### TASK 1
List every abbreviation that the article on breaking down PFAS defines, each with its full form.
### TASK 2
In the article on breaking down PFAS, what share of perfluorooctanoic acid did the researchers' method remove from GAC?
### TASK 3
Continue the article on breaking down PFAS from its final sentence.

### DOCUMENT EXCERPT
The persistent presence of per- and polyfluoroalkyl substances (PFAS), commonly known as ‘forever chemicals,’ poses a significant environmental challenge due to their pervasive distribution and association with negative health impacts. Researchers at Rice University in Texas have developed a promising method to decompose these stubborn chemicals using extreme temperatures surpassing 3,000 degrees Celsius or 5,432 degrees Fahrenheit.
This innovative technique not only effectively breaks down PFAS but also transforms granular activated carbon (GAC)—the substance that captures PFAS—into graphene. As a result, the PFAS are converted into inorganic fluoride salts, enabling safer removal from water. The study, published in Nature Water, highlights the potential to revolutionize the treatment of these hazardous substances by turning waste into a valuable resource.
GAC has traditionally served as a means to extract PFAS from water, though it subsequently becomes a hazardous material itself. The Rice University team, through a process called flash joule heating (FJH), rapidly heats the material, facilitating its upcycling and reducing environmental impact. This breakthrough method not only diminishes the environmental footprint but also recoups some cleanup costs. The researchers demonstrated that their method successfully removed 99.98 percent of perfluorooctanoic acid, a prevalent PFAS, from GAC.

### INFORMATION GIVEN

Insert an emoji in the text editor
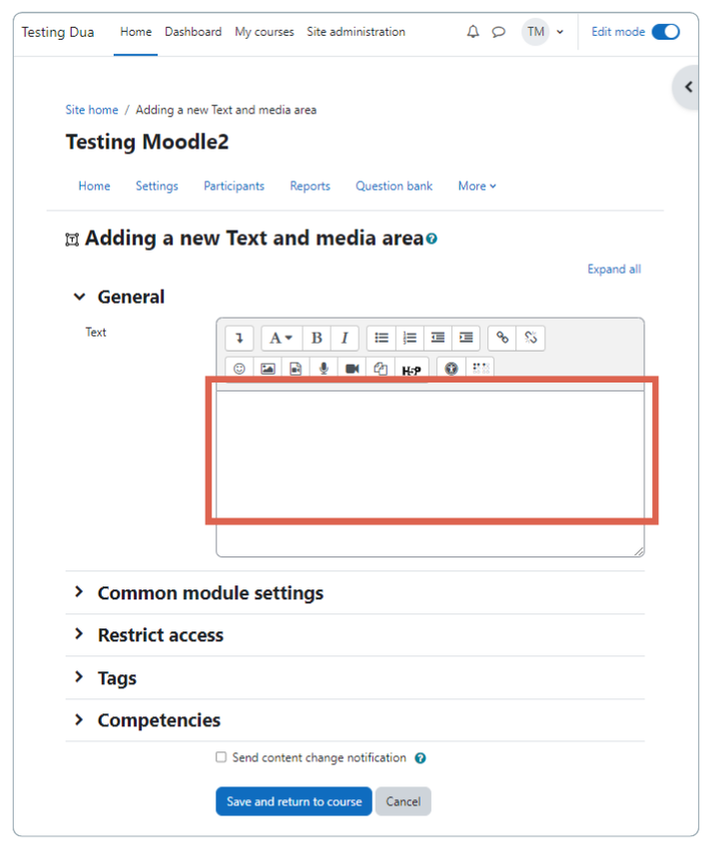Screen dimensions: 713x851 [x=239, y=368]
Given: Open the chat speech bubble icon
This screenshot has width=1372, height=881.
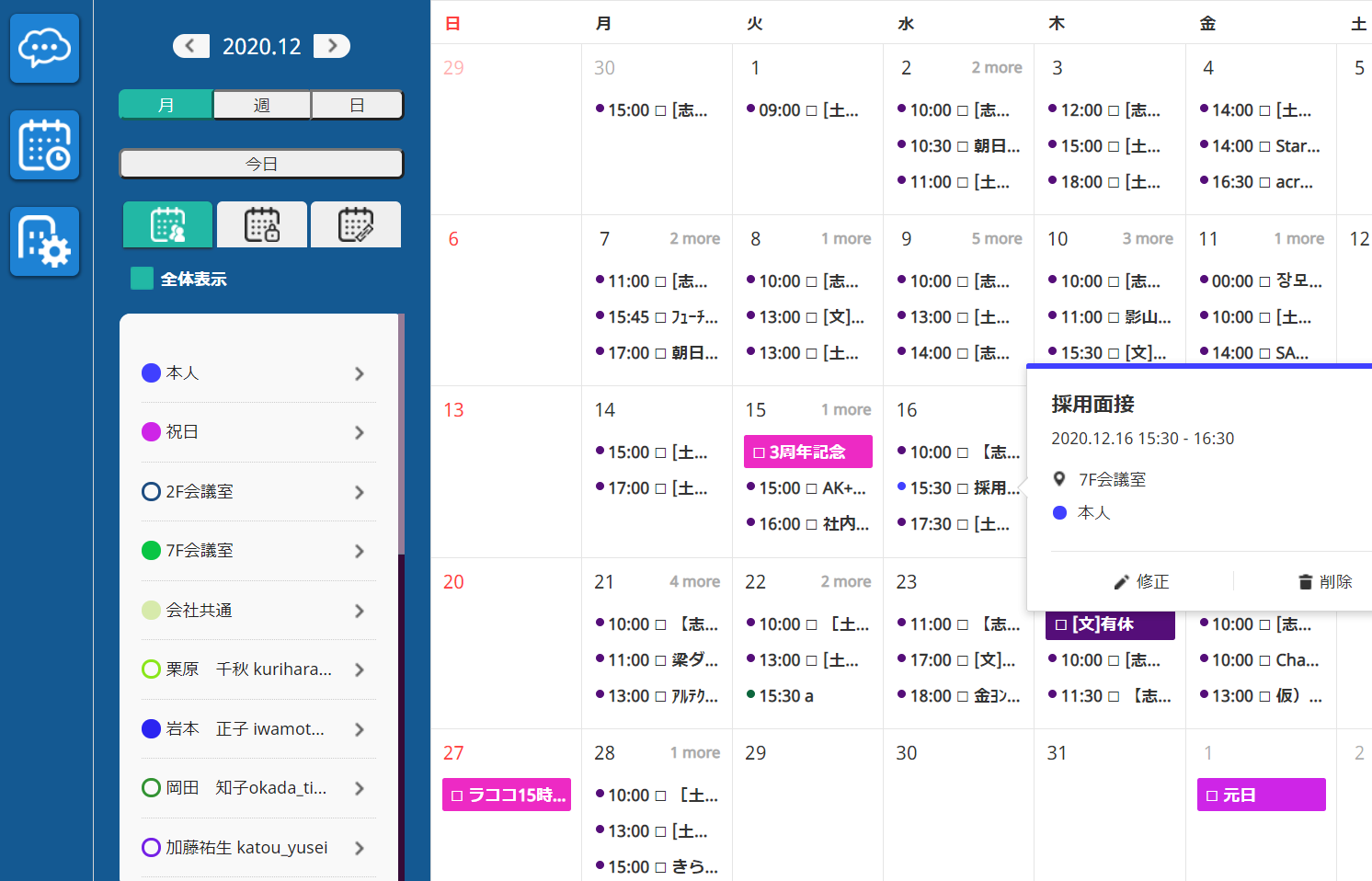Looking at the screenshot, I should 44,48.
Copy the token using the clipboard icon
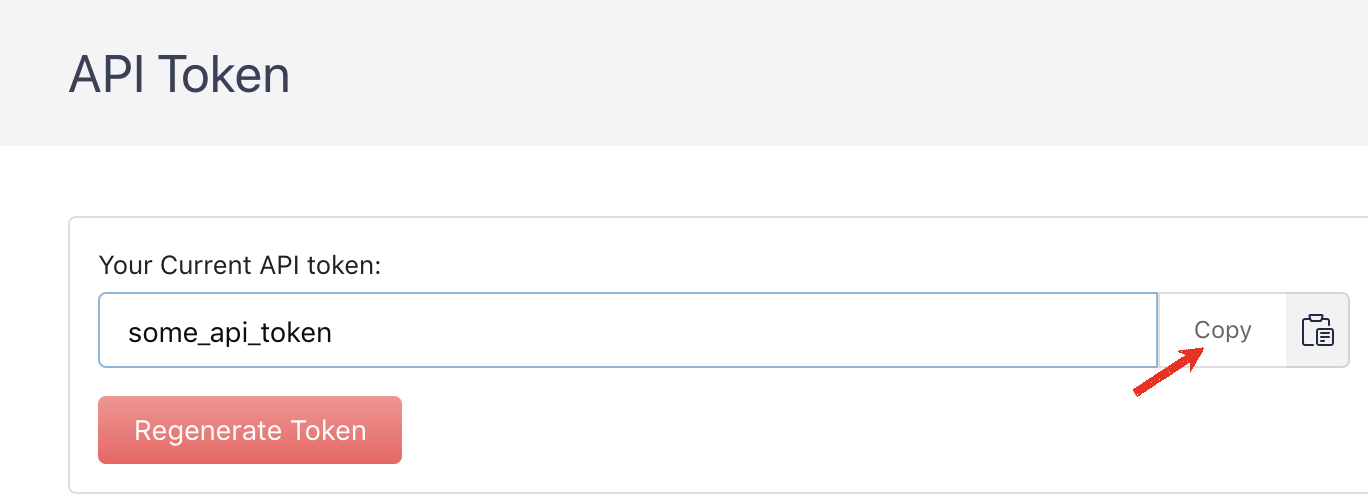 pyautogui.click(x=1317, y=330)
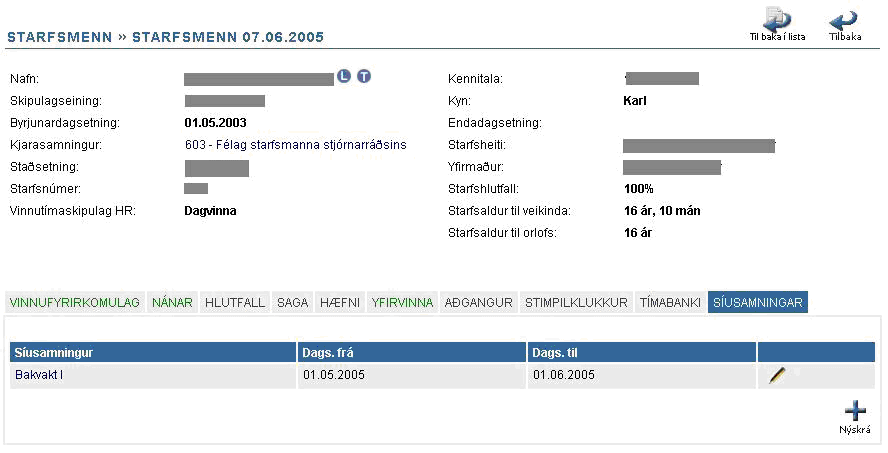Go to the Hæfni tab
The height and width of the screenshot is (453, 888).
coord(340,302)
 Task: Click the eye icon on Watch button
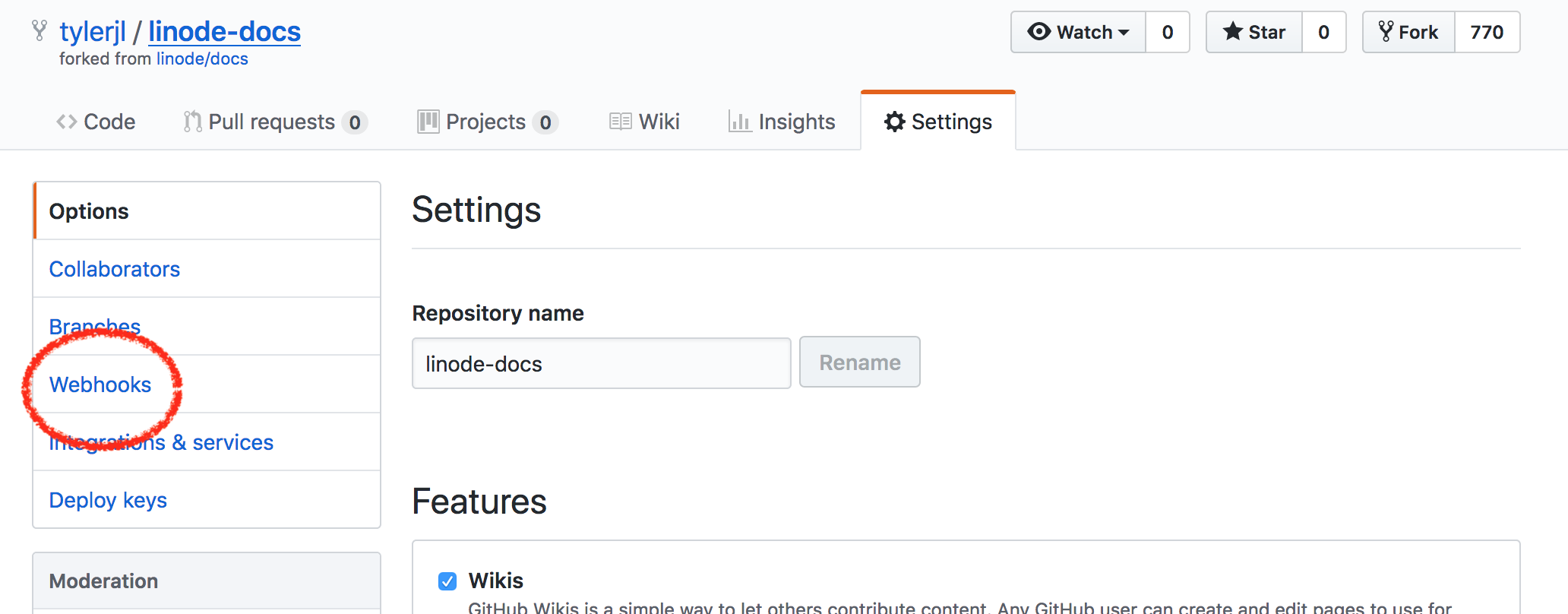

### WRITTEN REPLY 1
PFAS: per- and polyfluoroalkyl substances
GAC: granular activated carbon
FJH: flash joule heating

### WRITTEN REPLY 2
99.98 percent

### WRITTEN REPLY 3
Through computer modeling and laboratory experimentation, the team discovered that the intense heat disrupts the molecular bonds within PFAS, aided by sodium and calcium salts serving as mineralizing agents. This dual-purpose approach, which both destroys hazardous chemicals and transforms waste into a resource, offers a scalable and cost-effective solution to a pressing environmental concern.
PFAS have proliferated due to their utility in manufacturing heat, water, and oil-resistant materials, with over 9,000 types currently in existence. Safely and expediently removing these chemicals from the environment presents a more practical solution than eliminating their use entirely, considering their essential role in modern products. As awareness of their potential toxicity to humans, wildlife, and ecosystems increases, this newfound method offers hope for improving water quality and safeguarding public health globally.